Samuel P. Huntington beim WEF 2004 in Davos.

Huntington erwarb seinen Bachelor 1946 an der Yale University, den Master of Arts 1948 an der University of Chicago und promovierte 1951 an der Harvard University. Von 1959 bis 1962 war er stellvertretender Direktor des Instituts für Kriegs- und Friedensstudien an der Columbia University. 1965 wurde er in die American Academy of Arts and Sciences gewählt. Als Professor der Politikwissenschaften in Harvard wurde er 1973 stellvertretender Direktor des Zentrums für internationale Angelegenheiten und 1978 dessen Direktor, eine Position, die er bis 1989 innehatte.[2] Von 1989 bis 2000 leitete Huntington in Harvard das John-M.-Olin-Institut für strategische Studien und übernahm 1996 den Vorsitz der Harvard Academy of International and Area Studies.

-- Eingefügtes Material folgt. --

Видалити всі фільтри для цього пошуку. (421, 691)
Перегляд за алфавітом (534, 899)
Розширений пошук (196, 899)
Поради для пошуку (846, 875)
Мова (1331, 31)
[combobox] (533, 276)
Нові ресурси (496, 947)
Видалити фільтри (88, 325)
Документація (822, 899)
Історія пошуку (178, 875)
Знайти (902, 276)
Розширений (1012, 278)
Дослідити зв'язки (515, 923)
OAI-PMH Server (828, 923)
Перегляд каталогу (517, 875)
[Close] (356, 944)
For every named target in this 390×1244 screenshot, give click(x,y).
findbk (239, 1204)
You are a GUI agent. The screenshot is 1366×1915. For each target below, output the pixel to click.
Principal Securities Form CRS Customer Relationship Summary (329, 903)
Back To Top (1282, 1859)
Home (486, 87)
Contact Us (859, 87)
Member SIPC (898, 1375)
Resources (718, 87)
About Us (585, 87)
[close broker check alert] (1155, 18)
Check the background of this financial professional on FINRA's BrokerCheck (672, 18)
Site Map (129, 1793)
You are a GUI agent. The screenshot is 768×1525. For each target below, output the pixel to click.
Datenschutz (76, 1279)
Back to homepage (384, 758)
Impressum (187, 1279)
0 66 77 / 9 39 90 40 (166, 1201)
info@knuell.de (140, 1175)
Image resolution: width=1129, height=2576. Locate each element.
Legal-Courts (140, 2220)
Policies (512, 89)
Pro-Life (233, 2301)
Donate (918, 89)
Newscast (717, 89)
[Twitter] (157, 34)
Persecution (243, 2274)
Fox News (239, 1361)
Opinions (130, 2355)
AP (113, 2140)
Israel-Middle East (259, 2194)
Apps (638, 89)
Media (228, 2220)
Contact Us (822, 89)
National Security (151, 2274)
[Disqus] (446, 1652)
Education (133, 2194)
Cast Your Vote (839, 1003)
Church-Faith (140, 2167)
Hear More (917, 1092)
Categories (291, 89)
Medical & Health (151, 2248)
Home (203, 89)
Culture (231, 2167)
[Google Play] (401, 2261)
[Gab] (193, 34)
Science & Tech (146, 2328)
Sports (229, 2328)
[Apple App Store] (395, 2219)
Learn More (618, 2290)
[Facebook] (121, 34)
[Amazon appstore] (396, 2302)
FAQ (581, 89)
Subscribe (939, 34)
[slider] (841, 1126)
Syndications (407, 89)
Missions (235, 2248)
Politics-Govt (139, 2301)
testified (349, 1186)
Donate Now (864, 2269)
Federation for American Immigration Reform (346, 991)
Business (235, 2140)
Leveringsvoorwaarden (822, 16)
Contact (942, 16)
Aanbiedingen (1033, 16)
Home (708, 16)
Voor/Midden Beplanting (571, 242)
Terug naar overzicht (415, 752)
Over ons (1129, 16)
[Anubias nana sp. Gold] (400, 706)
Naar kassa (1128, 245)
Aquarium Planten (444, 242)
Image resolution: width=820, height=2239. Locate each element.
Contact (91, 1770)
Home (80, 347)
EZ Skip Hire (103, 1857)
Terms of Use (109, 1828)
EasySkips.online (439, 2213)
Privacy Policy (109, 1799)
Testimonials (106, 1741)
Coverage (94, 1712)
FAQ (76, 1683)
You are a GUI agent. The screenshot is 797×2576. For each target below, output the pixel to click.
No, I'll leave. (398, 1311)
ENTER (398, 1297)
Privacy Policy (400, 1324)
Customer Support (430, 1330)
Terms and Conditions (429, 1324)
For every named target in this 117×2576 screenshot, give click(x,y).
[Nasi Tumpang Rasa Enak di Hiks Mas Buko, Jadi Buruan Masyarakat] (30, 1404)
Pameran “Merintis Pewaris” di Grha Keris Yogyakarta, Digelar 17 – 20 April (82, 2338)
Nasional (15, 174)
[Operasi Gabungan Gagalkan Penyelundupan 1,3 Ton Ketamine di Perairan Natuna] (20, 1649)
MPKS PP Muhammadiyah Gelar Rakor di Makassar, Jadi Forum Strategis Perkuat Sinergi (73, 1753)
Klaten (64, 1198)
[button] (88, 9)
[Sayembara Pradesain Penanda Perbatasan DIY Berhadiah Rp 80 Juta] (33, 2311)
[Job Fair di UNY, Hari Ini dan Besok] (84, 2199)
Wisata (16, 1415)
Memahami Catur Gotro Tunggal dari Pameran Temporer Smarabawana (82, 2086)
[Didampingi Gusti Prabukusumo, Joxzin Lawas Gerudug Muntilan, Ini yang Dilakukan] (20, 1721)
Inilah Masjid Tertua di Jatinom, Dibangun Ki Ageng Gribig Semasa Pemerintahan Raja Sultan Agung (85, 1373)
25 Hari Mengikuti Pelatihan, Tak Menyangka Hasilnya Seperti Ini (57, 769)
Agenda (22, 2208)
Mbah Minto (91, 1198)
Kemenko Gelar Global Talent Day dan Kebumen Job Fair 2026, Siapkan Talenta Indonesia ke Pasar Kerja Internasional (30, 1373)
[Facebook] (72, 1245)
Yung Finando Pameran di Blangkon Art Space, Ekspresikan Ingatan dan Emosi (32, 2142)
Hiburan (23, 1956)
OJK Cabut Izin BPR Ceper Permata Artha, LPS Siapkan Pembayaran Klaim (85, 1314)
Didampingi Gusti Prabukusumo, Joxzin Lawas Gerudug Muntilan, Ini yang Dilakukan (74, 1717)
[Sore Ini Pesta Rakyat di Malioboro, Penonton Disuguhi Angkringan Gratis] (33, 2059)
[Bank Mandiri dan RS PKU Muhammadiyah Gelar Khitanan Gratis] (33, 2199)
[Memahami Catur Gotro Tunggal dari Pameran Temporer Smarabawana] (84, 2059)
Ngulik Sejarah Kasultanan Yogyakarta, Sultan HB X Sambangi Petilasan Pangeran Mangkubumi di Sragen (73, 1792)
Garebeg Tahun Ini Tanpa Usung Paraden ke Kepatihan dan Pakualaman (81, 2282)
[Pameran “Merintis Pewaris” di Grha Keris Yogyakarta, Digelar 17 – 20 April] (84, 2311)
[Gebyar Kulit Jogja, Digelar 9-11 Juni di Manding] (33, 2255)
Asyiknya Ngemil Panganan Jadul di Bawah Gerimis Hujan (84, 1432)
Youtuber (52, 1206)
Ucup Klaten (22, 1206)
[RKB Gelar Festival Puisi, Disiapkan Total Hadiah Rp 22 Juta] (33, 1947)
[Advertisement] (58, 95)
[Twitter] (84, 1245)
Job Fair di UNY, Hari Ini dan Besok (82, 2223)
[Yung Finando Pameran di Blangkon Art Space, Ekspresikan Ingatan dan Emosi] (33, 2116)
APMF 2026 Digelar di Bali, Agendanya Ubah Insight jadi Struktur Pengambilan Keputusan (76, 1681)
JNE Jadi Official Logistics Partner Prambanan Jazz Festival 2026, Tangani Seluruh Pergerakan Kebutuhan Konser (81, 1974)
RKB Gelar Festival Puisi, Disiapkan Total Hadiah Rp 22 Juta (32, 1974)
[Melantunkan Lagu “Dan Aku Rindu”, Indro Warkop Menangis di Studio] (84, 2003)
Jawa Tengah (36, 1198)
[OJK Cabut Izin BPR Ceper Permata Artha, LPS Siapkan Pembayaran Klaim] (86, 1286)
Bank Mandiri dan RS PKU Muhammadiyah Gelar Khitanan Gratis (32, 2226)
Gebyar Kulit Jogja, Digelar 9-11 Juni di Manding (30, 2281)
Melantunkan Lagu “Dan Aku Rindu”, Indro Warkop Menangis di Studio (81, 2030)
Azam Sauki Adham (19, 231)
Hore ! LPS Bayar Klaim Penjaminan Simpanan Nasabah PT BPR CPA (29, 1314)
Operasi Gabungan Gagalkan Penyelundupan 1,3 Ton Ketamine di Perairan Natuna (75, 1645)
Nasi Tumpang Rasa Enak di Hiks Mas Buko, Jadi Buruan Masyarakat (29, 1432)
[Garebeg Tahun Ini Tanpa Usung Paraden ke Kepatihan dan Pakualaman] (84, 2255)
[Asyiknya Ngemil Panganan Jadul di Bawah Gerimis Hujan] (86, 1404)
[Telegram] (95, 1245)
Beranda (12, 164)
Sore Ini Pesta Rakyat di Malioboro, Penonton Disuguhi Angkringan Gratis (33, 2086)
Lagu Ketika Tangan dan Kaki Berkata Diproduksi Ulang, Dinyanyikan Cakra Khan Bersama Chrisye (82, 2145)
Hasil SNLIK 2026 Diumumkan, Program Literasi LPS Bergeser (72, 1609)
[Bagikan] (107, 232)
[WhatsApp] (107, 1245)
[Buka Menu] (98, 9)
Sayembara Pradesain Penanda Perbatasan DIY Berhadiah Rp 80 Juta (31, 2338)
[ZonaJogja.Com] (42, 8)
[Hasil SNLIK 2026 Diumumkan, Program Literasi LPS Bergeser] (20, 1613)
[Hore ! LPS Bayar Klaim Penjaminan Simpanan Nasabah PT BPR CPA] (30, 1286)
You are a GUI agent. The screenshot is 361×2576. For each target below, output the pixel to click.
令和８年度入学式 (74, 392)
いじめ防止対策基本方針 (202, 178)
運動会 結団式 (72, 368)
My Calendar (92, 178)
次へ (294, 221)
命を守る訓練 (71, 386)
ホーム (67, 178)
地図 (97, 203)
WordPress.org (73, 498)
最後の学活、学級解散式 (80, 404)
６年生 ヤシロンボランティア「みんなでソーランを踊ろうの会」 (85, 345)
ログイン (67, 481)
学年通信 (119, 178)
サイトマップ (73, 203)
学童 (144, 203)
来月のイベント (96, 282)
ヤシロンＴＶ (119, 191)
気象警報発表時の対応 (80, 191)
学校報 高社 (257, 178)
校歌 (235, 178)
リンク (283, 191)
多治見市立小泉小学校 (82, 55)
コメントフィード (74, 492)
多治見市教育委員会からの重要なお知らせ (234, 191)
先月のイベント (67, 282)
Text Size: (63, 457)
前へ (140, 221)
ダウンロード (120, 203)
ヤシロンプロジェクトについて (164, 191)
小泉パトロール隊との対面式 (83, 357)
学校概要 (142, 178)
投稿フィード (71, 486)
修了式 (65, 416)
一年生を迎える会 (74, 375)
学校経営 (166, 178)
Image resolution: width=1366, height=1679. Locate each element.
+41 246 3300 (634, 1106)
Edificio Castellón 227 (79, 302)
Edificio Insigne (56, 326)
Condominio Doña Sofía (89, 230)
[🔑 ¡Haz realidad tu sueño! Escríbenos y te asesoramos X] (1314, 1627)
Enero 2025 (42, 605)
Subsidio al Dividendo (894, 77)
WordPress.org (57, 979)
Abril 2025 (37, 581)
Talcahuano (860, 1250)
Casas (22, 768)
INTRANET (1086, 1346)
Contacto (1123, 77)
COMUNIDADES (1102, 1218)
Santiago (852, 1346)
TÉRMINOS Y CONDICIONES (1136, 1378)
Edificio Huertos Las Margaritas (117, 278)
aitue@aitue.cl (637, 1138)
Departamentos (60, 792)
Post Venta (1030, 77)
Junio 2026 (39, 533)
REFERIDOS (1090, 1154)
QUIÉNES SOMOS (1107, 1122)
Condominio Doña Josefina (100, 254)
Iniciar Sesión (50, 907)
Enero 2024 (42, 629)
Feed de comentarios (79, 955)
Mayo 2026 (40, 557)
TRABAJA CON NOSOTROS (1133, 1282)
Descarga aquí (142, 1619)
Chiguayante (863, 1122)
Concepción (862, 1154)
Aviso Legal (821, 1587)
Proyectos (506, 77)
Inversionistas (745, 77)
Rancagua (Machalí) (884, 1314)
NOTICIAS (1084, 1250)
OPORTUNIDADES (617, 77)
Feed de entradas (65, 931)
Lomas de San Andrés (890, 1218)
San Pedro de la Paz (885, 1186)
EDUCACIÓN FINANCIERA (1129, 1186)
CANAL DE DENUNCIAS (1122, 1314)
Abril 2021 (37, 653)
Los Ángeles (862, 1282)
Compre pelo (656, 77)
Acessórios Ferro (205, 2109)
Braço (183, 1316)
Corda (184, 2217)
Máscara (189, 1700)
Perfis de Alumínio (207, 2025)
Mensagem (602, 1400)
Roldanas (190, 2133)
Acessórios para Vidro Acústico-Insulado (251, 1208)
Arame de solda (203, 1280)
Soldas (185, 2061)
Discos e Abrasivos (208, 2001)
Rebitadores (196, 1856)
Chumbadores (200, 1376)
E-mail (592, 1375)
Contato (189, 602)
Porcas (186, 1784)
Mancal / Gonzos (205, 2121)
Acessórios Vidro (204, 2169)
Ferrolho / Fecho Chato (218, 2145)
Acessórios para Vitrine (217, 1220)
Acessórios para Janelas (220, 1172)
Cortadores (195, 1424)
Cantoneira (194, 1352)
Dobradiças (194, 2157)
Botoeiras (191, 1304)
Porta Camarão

Neben seiner universitären Karriere beriet Huntington Politiker und konnte dadurch sein umfangreiches wissenschaftliches Werk um eine empirische Basis ergänzen. Etliche seiner Bücher wurden mit renommierten Preisen ausgezeichnet.

Huntington begann seine Karriere als Berater beim Apartheid-Regime von Pieter Willem Botha in Südafrikas Geheimdienst Civil Cooperation Bureau, das zahlreiche Verbrechen an Apartheidsgegnern verübte – und bezeichnete 1960 die Gesellschaft Südafrikas zur Zeit der Apartheid als eine „zufriedene Gesellschaft“.[3][4]

Er starb 2008 im Alter von 81 Jahren.

In seinen frühen Schriften befasste sich Huntington überwiegend mit militärpolitischen Themen, etwa der Entwicklung einer spezifischen militärischen Ethik und dem historischen Wandel der Beziehungen zwischen Militär und Zivilgesellschaft. Huntington schrieb 1957 The Soldier and the State über zivil-militärische Beziehungen, in dem er behauptete, dass das Militär (reguläre Soldaten und Söldner) eine professionelle Berufsgruppe bilde, die als einzige in der Lage sei, die Nationalen Sicherheitsbedürfnisse zu verstehen.[5]

Die geistige Grundlage seiner Analysen der Nationalstaaten, ihrer Innenpolitik und außenpolitischen Machtinteressen war der Politische Realismus. So überwand seine Untersuchung der Politik der Supermächte die noch gängigen Klischees, indem sie sich auf die Realpolitik, die Bedeutung der politischen Ideen, die Beziehung zwischen dem System und dem Bürger und die politische Willensbildung beschränkte. Später befasste sich Huntington mit den Chancen von Gesellschaften zur Modernisierung und Demokratisierung.[2]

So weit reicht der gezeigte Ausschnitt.